RE: Level of Unicode support required for various languages

From: Philippe Verdy (
Date: Tue Oct 30 2007 - 06:32:25 CST

  • Next message: "RE: Level of Unicode support required for various languages" wrote:
    > > The intent is to allow systems to represent IDSs using single glyphs,
    > > if they can and choose to do so, either through on-the-fly composition
    > > (which will almost certainly be pretty ugly) or through the ligature
    > > mechanisms available in smart fonts. The latter is more likely. In
    > > this case someone with a need to represent a particular unencoded
    > > character (or a set of such) could use a custom font to, at least, make
    > > their text look decent.
    > >
    > The intent would seem to allow for the representation through smart fonts.

    I don't think so.

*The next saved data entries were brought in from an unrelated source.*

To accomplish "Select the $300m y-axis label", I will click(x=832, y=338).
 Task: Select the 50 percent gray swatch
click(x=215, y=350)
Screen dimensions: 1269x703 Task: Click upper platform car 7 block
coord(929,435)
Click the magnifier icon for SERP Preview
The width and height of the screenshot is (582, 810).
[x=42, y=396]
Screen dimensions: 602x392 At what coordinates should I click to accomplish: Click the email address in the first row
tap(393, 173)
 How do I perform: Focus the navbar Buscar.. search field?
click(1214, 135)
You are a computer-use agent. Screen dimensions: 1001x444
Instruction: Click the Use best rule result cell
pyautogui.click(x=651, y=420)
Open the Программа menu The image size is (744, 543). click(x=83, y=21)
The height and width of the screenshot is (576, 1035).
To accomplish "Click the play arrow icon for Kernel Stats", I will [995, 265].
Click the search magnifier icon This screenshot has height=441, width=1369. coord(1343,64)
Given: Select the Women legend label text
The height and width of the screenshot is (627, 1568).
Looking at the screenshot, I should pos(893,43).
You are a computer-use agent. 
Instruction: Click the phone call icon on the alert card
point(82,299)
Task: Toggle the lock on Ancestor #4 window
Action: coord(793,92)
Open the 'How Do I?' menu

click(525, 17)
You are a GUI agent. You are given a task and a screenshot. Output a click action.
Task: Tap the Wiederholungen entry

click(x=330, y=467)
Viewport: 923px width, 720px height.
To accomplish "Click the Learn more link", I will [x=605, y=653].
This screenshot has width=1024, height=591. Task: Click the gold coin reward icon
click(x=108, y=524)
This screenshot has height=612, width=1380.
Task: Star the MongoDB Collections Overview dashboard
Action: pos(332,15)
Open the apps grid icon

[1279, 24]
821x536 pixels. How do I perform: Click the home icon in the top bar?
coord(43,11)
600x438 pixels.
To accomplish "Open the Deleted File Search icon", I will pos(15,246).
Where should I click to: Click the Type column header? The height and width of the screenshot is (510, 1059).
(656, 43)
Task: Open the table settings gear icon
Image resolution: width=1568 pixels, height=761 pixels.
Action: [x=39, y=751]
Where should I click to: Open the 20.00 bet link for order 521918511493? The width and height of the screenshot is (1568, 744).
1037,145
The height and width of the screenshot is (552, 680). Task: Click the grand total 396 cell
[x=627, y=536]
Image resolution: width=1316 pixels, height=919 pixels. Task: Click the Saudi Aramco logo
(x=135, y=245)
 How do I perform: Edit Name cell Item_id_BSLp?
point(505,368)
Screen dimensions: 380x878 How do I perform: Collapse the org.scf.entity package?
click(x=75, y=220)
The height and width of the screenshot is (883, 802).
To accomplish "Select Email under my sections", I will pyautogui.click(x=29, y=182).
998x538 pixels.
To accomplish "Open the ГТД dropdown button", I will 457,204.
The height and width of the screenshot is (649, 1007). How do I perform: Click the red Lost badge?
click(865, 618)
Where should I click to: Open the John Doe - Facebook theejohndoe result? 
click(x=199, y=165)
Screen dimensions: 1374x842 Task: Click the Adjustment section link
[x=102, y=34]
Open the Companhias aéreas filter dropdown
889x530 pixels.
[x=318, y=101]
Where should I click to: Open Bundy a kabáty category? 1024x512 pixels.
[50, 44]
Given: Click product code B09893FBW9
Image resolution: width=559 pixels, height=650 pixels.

For me the encoded IDC are not different from symbols, or
    from mathematical operators.
    So trying to display an IDS differently would be exactly the same kind of
    process as transforming, when rendering, the mathematical operation
    "a*(x+y)" into "a*x+a*y".

    This is not intended, because the operator semantics of the encoded IDC
    characters is NOT defined, and there are several competing usage of these
    IDC characters within several IDS expressions, each with their specific
    semantic and syntax.

    For me they are just encoded for being able to encode the expressions and
    display them linearly, exactly like the "+" and "*" mathematical operators,
    that also don't have semantics by themselves in expressions.

    For example the same mathematical expression semantic could be encoded as "a
    * (x + y)" or "a x y + *" or "* a + x y" or "(* a (+ x y))" or "*(a, +(x,
    y))"... and the same kind of alternative syntaxes (using the same encoded
    IDC symbols as operators) are permitted and actively used in several IDS

    In other words, the IDS are not creating larger grapheme clusters, each IDC
    is its own grapheme cluster, self-delimited and completely independent from
    the surrounding.

    You could even use the encoded IDC for something else than Han (for example
    between Latin characters, may be needed for notation purposes, where some
    radicals are replaced by placeholder variables).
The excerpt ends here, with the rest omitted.